How should you respond when a coworker takes credit for your work? Reader N writes in with this great question:

Surprised I can't find this in the archives: How do you deal with a colleague (usually male) stealing your ideas, passing them off as his own in meetings with clients and/or repeating what you've said as though its his original idea? The phrase “I just said that” comes to mind, but it seems unprofessional to bicker in front of colleagues. What's a gal to do?

Great question, N — I can't wait to hear what the readers say. It's worth noting that this sort of thing has become more recognized in recent years, almost to the point of being a punchline: woman in meeting says, “Hey, how about we do X?” and is ignored; two seconds later a man is called on who says “Hey, how about we do X?” and is lauded for his great, original idea.
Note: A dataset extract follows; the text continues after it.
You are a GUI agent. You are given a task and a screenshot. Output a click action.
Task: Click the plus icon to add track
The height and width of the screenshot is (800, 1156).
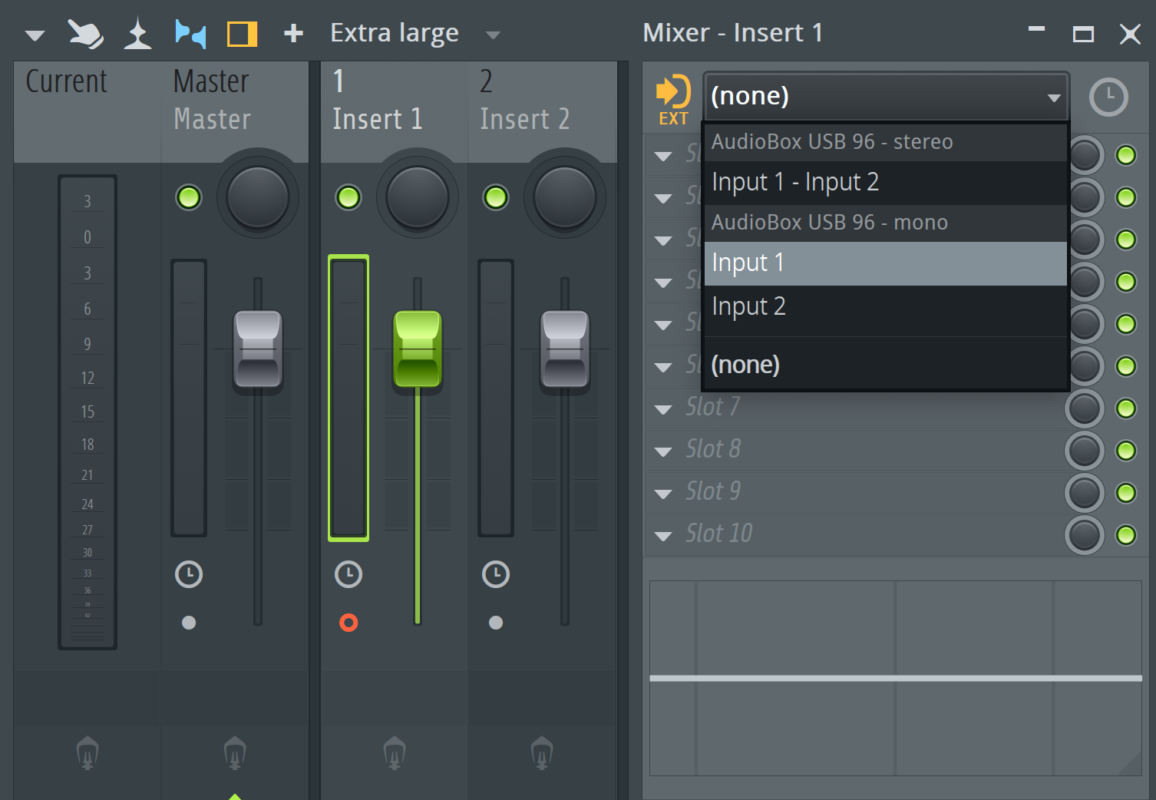[x=293, y=34]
(Readers who can remember actual instances of this, please share — Pantene commercials? SNL? I feel like I've seen it all over the place.) A few notes about the different ways this can occur:

When he takes your idea, or takes credit for your idea in a public way

If he does it in a meeting, like the punchline example above, talk to him about it privately, and assume it was a mistake unless proven otherwise. I honestly don't know if these guys even realize they're doing it. If he shuts you down (or my favorite, acts like you're being a silly, silly girl), then possibly ask a secretary in to take notes — including who suggests things — at the next meeting.
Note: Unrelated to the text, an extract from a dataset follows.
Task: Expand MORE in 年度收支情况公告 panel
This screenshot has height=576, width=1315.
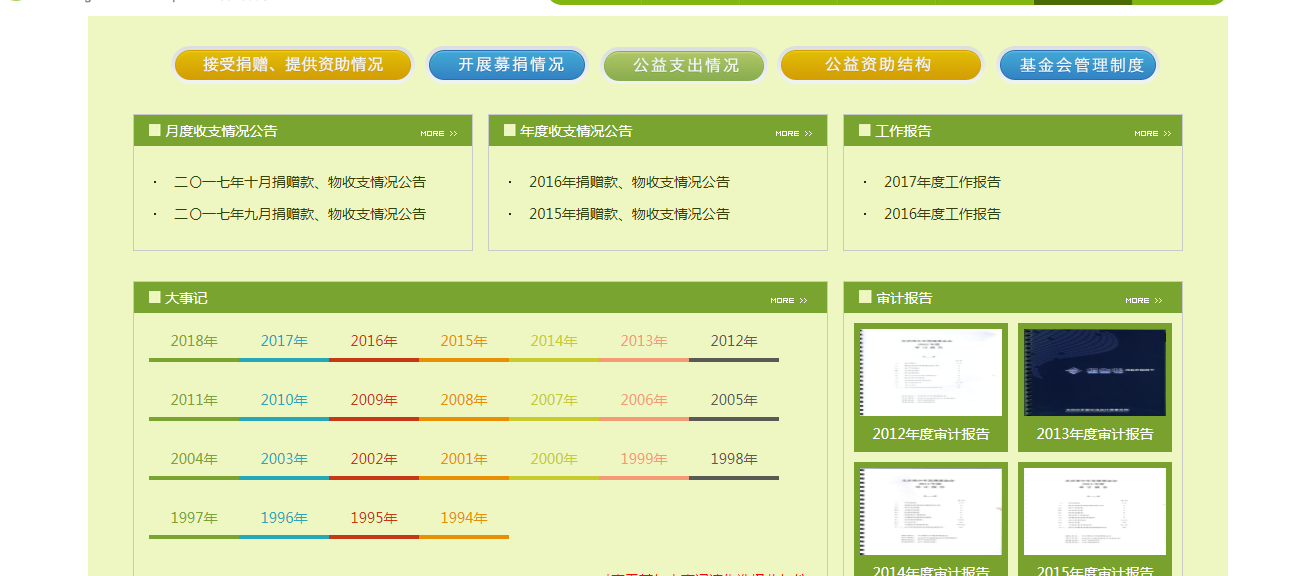Action: coord(793,133)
It might also be worth a conversation with your boss, perhaps framed as a self-improvement exercise instead of a complaint. For example: “I noticed that when I recommended X it was ignored, but when Bob recommended the same thing it was met with praise — can you suggest a better way for me to present my ideas in future meetings?”

When he omits you when he gives credit

If he leaves your name off a project or acts like he did it all himself, again, talk to him privately to see if it was a mistake and to better understand what happened. I'd look at the course of the project, too, to assess how nefarious the colleague was — for example, if you were often CC:ed on emails with the boss about the project, or if they left off all but the highest ranking people from the project, I'd assume it was a mistake or just the way things are done at the company.

After all, not everyone can go on the brief or get title credits (examples), and it even can be expensive to get the entire team together for meetings or even presentations, particularly if people bill by the hour.

But: if it felt like the colleague had purposely kept me off emails, or intentionally elbowed me out so he could take credit for himself… then red flags would be raised. I'd certainly be suspicious if I worked with the colleague in the future, and I might even clearly CC: the boss on any work product I “helped” the colleague with.

(Be careful here if expenses are involved, though, particularly for a client or third party — for example, sending a memo without multiple binders or attachments should be enough to get the idea across.) Another option, depending on the circumstances, might be to go back through your emails to find a good email between you and the colleague taking credit that clearly shows your involvement — and then forward that email to everyone on the team (including the boss) with a light congratulatory message, such as, “So glad to hear the presentation went well, please let me know if you need any further help on this project!”

When he completely steals your idea / cuts you out of the process

This guy is bad news. Were it an '80s movie, he'd have a popped collar and be played by James Spader… or Sigourney Weaver. No amount of talking or light-hearted emails will remedy the situation, and my best advice would be to avoid this guy at all costs. If forced to work with him, keep a paper trail of anything you suggest.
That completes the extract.